─── INPUT DATA ───
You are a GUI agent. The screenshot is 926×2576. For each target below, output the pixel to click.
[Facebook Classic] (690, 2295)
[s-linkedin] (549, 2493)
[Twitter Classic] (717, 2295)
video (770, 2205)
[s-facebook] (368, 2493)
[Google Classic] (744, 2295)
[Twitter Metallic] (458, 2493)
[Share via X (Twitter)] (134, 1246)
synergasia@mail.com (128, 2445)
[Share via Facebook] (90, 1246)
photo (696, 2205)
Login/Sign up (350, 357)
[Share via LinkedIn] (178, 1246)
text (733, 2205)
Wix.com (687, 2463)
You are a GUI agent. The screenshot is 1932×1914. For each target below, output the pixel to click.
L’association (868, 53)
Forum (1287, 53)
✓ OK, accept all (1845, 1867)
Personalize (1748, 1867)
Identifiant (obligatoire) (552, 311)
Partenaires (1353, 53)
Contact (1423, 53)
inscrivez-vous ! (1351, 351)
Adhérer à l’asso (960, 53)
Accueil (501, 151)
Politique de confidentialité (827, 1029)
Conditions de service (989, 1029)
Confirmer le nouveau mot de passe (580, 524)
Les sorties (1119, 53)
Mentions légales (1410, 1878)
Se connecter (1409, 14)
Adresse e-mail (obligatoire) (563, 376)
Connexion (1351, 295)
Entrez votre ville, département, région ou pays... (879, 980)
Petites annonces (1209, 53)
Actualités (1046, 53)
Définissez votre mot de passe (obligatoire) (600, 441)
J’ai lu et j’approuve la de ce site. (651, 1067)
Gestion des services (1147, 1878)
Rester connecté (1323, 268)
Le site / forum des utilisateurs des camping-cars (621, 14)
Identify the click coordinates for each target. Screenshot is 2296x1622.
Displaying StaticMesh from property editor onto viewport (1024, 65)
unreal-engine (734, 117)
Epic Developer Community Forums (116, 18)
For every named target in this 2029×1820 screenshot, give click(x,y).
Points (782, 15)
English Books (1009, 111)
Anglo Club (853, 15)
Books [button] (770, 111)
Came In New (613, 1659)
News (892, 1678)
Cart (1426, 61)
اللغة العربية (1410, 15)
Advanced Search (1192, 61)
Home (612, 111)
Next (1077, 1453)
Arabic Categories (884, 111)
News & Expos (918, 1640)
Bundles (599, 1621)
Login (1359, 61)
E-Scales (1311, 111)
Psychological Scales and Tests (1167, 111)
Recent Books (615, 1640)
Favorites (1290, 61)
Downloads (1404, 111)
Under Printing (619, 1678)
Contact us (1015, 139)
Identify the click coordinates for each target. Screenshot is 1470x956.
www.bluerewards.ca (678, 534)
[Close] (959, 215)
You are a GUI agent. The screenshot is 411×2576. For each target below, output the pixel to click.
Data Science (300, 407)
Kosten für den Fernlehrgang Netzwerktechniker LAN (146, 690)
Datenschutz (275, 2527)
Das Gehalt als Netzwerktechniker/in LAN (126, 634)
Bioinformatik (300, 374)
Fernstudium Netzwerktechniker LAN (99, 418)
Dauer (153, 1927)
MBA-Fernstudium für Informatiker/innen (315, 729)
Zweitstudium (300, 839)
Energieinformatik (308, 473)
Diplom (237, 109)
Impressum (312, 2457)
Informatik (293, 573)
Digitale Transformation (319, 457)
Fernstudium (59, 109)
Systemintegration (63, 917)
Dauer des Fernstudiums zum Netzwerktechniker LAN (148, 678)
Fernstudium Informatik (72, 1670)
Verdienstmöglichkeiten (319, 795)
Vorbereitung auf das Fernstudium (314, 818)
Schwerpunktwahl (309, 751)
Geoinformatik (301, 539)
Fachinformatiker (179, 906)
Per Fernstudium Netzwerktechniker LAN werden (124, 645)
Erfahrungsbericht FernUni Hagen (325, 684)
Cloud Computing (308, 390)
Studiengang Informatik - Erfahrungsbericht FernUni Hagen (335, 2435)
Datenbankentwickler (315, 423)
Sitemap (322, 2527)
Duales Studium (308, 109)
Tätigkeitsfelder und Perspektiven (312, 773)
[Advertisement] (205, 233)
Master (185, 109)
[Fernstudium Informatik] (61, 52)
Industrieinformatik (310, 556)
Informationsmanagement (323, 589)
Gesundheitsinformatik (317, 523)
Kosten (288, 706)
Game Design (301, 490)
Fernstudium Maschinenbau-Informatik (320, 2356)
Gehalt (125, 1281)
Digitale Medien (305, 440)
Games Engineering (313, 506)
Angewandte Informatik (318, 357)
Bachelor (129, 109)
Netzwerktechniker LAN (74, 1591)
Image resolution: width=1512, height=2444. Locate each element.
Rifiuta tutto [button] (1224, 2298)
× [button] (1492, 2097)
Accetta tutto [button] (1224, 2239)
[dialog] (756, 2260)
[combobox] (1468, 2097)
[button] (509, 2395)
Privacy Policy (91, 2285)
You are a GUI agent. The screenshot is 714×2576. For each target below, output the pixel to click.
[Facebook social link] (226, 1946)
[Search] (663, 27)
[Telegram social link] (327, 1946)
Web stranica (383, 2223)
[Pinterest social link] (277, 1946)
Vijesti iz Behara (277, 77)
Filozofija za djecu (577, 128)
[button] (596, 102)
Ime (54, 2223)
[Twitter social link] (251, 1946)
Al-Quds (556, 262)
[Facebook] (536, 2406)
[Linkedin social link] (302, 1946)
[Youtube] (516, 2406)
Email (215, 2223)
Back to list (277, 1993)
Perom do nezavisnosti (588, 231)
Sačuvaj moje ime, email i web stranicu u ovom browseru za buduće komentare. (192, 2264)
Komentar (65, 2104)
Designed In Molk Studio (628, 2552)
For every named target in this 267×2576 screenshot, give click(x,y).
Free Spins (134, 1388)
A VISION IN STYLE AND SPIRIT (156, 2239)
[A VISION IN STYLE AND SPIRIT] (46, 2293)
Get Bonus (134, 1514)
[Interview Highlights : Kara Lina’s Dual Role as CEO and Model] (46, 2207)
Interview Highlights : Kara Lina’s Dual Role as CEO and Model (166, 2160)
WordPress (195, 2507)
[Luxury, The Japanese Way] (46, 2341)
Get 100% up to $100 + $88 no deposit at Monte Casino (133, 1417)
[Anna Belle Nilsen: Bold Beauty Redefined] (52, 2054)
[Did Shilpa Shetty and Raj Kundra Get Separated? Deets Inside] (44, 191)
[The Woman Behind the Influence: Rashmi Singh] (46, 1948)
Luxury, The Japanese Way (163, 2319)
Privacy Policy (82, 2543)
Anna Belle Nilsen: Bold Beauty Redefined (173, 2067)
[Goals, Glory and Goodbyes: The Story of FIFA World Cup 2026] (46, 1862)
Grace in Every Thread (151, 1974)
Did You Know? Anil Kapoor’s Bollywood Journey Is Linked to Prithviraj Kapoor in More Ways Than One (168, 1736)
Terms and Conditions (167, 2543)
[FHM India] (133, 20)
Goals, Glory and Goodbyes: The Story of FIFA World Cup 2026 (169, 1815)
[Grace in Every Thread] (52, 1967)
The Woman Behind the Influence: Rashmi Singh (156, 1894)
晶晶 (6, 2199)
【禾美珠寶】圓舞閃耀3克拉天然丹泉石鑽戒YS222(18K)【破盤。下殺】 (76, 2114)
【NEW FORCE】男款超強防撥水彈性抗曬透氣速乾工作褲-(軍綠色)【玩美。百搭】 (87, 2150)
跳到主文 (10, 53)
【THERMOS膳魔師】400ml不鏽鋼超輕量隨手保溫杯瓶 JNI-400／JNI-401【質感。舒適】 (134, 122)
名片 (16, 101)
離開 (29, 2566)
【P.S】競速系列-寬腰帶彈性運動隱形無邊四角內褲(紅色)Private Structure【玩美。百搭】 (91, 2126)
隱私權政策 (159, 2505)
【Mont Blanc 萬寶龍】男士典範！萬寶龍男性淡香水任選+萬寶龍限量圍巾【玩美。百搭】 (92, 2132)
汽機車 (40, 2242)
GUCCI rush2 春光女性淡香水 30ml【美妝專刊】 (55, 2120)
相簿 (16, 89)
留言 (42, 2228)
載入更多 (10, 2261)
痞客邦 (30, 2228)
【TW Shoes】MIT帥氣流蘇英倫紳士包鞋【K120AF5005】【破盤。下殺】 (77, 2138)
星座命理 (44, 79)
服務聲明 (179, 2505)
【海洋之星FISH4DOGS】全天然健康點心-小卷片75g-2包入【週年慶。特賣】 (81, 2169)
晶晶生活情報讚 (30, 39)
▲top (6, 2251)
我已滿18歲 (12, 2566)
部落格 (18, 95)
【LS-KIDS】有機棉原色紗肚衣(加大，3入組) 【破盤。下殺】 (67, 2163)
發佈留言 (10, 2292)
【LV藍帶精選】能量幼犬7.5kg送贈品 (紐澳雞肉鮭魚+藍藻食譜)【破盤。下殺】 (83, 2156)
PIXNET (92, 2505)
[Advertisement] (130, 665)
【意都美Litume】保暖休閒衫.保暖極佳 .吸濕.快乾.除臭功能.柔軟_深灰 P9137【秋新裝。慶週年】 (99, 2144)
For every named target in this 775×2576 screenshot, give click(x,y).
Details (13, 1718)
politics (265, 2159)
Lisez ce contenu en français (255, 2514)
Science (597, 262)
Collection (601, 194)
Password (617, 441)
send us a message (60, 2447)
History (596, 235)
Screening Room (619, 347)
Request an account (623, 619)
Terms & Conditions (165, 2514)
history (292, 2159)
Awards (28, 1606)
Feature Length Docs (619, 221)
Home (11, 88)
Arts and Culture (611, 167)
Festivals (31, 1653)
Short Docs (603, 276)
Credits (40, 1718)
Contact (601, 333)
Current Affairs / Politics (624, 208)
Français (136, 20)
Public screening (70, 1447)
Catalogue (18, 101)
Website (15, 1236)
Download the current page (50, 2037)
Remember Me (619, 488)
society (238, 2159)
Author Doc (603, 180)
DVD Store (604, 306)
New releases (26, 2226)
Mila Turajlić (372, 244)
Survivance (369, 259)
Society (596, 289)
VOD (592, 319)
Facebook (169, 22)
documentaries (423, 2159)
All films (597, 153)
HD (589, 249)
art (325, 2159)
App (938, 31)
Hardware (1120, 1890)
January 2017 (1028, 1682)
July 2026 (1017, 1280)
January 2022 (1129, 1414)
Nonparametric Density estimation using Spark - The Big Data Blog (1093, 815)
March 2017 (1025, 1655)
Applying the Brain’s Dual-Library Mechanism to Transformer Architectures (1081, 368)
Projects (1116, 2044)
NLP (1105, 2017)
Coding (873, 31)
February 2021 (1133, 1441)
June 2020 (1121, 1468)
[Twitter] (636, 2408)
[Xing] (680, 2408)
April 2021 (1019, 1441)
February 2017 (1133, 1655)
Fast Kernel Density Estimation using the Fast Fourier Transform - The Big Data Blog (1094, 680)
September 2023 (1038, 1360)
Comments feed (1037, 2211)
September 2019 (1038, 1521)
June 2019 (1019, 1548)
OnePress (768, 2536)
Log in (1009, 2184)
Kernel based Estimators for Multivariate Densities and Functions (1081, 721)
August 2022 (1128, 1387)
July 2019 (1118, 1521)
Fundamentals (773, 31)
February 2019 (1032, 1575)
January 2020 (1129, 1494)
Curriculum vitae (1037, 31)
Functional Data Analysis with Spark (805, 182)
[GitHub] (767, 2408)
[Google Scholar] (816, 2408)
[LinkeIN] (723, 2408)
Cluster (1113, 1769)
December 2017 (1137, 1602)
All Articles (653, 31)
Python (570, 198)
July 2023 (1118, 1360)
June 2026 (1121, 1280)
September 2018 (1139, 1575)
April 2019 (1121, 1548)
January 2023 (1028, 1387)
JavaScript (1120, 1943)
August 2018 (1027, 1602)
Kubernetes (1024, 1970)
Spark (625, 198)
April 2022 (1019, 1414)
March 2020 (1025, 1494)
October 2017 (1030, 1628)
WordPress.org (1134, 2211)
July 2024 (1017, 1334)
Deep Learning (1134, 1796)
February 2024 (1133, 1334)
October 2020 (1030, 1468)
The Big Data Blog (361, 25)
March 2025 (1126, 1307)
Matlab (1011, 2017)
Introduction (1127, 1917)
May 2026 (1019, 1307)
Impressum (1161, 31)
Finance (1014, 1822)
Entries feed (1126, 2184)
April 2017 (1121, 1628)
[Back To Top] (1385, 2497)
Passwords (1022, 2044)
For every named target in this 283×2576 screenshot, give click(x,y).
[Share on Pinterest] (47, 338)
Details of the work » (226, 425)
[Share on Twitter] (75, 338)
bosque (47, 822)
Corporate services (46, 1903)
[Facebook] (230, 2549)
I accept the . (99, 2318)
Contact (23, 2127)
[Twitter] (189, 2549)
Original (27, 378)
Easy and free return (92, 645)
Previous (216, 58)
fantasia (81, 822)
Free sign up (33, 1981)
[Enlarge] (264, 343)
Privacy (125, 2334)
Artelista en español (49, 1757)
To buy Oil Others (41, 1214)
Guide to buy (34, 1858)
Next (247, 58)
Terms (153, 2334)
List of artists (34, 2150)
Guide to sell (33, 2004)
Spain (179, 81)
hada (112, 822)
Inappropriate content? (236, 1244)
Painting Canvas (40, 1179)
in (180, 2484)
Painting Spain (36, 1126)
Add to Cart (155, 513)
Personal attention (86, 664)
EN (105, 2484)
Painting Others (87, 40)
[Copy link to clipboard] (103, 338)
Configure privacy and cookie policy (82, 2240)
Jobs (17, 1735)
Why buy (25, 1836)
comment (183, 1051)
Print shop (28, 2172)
───
PROBLEM DESCRIPTION: Copy each line of the listing above that includes the word "World".

ANSWER SECTION:
[Goals, Glory and Goodbyes: The Story of FIFA World Cup 2026] (46, 1862)
Goals, Glory and Goodbyes: The Story of FIFA World Cup 2026 (169, 1815)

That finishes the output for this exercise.